Петр I провел великий эксперимент в этой области. Вернувшись из своего путешествия по Европе, он потребовал, чтобы дворянство сбрило бороды. Как писал 26 августа 1698 года австрийский посол, «бритва без разбора летала по бородам присутствовавших» (цит. по: Hughes 2004:22,31). Петр сам начал со своей свиты, затем выслал на улицы полицейских цирюльников, а потом ввел соответствующие законы, включая налог на бороды. В последующие десятилетия указы о бритье бород становились все более жесткими. История бороды — богатый предмет исследований (Reynolds 1949; Peterkin 2001), но она не знает другого столь же масштабного события, как петровское бритье бород.

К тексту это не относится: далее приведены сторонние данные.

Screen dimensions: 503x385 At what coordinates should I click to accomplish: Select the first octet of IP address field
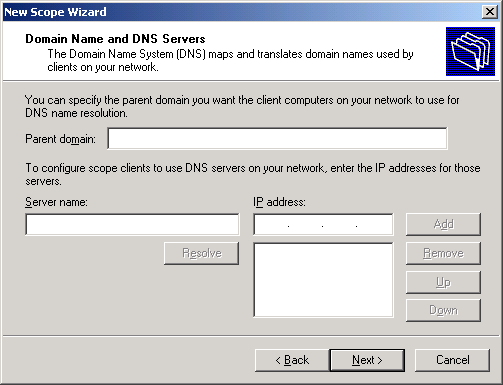pyautogui.click(x=271, y=225)
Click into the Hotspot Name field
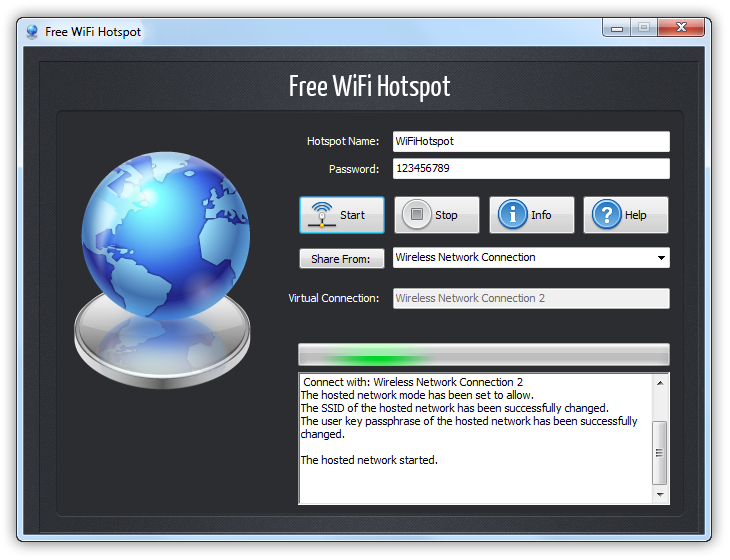Viewport: 730px width, 560px height. pyautogui.click(x=530, y=142)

На самом деле бороды брили с разбором. Дворяне должны были быть чисто выбриты, духовенство и крестьяне сохранили бороды, а мещане остались в пределах «серой зоны», где правила постоянно менялись. Целью петровских указов было не обрить всех мужчин, а создать очевидные, подобные расовым, различия между ними: сделать сословные различия видимыми.
За бритьем последовали другие акты внутренней колонизации: манифест «О вызове иностранцев в Россию, с обещанием им свободы вероисповедания» (1702), основание будущей столицы на оккупированной территории (1703), рождение Российской империи (1721). Бритье не только опережало позднейшие преобразования, но и позднее воспринималось как их исток и центр; так и писали об этом — о вонючих руках брадобрея и его отвратительной власти — Гоголь в «Носе» (1833) и Мандельштам в «Ариосте» (1933). По-петровски, в характерном для terra nullius стиле разрыва и основополагания, бритье создало квазирасовую структуру, нужную империи. До Петра сословий в России не было (Freeze 1986), хотя и существовало множество групп со своим самосознанием — этнических, религиозных, профессиональных, основанных на происхождении и других. Однако некоторые социальные различия были закреплены в принятых ранее законах, сословия — неэтнические социальные группы, которые правительство различало с тем, чтобы по-разному обходиться с ними, — были созданы указом Петра о бритье бород.